April 8, 2016 at 7:56 am #101281AnonymousGuestDear smores:
This is very unfortunate that this happened. Too bad he answered that question and on social media, no less. It took him a short moment to choose to answer that and type a one line answer. Now you are stuck with weeks so far of hurt and distress. What a shame. Bad choice on his part, too bad.
How to move on from here? More talking with him. You tried to deal with it by yourself following letting it “sit with (you)” for a while and the distress is still ongoing. So back to talking with him, would be my advice.
I understand he apologized but that did not take care of the problem. He needs to do more. It is only fair to put it back on him since he is the one who created this problem.
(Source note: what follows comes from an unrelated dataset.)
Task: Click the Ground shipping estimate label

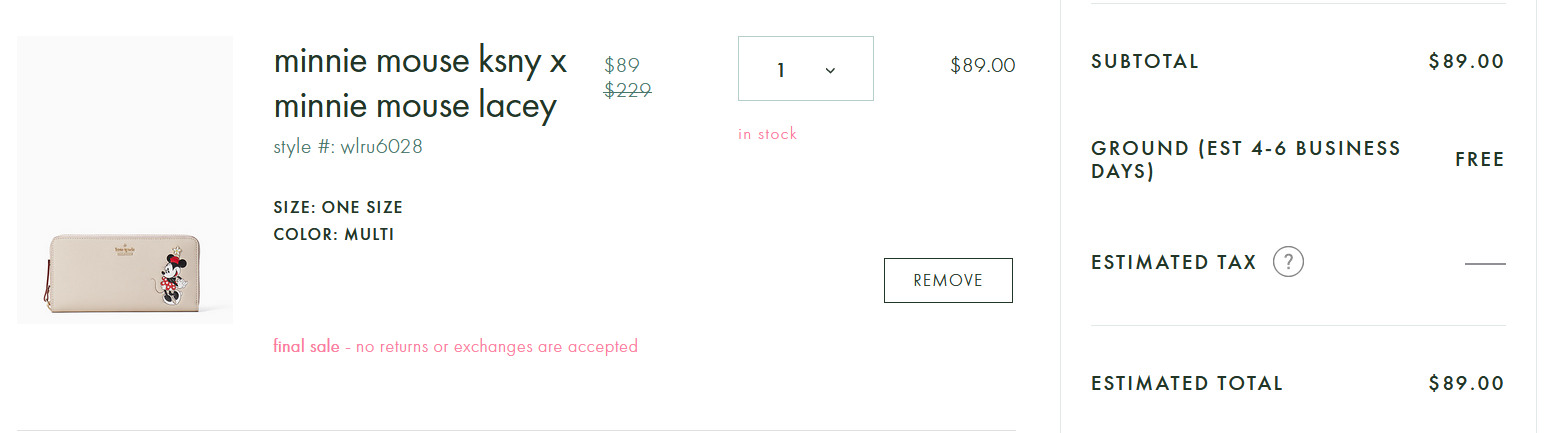Action: [x=1245, y=160]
Imagining myself in your place reading that comment, I too would be very hurt and distressed. My goodness, imagining it, it does hurt.
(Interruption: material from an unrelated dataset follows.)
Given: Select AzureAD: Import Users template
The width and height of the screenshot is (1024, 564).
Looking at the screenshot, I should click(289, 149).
I would want to know what he regrets, what he feels about my looks, being not thin. I would want to know why he is with me even though I am not thin… talk, talk and please do post again.
anita
April 8, 2016 at 11:45 am #101301AmyParticipantDearest Smores,
Sending you love and healing as you move through this process with yourself and with your husband. As I agree with Anita, this will require more talking with your husband – I am learning how to communicate more in my relationship regarding things that have hurt me. So, I feel you very much and the journey you are on to heal. One thing I have learned is that when I don’t resolve my issues the hurt has turned into emotion (anger/resentment with them and myself) that becomes very deep-seated. I’m on my path to fully releasing and renewing, and again, I send you love for the same. You are not alone.
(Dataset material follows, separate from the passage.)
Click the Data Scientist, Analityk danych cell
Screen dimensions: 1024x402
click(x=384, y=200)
I also suggest that it’s very important for you to spend quality time with yourself – loving, embracing, accepting you in your entirety. I used to teach movement classes to women of all shapes, sizes, backgrounds, and ages that were aimed to help women connect with their bodies in a healthy and nurturing environment and which helped women step away from the pressures of: society, media, image, and a lot of times, men (although it was not a “man-hating” thing – just the conditioned ‘male thinking’ we as women face far too often). There were no mirrors and the room had soft lighting to help us get out of our brains and into a connected mind, body, soul authenticity. I’m not sure where you live, but I do suggest you find something of this nature. It’s extremely empowering, liberating, supportive, and healing. Whatever you find – You certainly need a safe place where you can find self-expression – get these emotions out of your body whether that’s through movement, painting, singing, writing, etc.
I hope this helps, and if there is anything else I can do from afar, please reach out.
Much love to that beautiful, complete, perfect body of yours.
AmyApril 8, 2016 at 12:36 pm #101304Maria BorghoffParticipantHi there,
I am so sorry you have been hurt in this way. There is no greater pain then feeling uncomfortable in your own body.Expressing yourself to him was a big step – and absolutely necessary in your healing. And talking to him more might help — but first, it is SO important to continue to process the experience alone. For me journaling is a helpful tool, but when you described this pain in your chest — I can relate to that. The pain is living now in your body… so its important to FEEL it there. When you feel the pain in your body… that is a sign of something not being processed.
Use your body to express your emotions. Movement is SO HEALING & so transformative. Find a song, play it loud.. and dance – all by yourself. Or sit with the emotion until you feel it strongly in your chest & then yell/ scream/ cry.
Then, after you have expressed it & it feels like it has subsided a bit… use your awareness to cultivate POSITIVE feelings… the things you want to feel.
I hope this helps, and I would love to hear how it goes for you
Maria
- This reply was modified 8 years, 8 months ago by Maria Borghoff.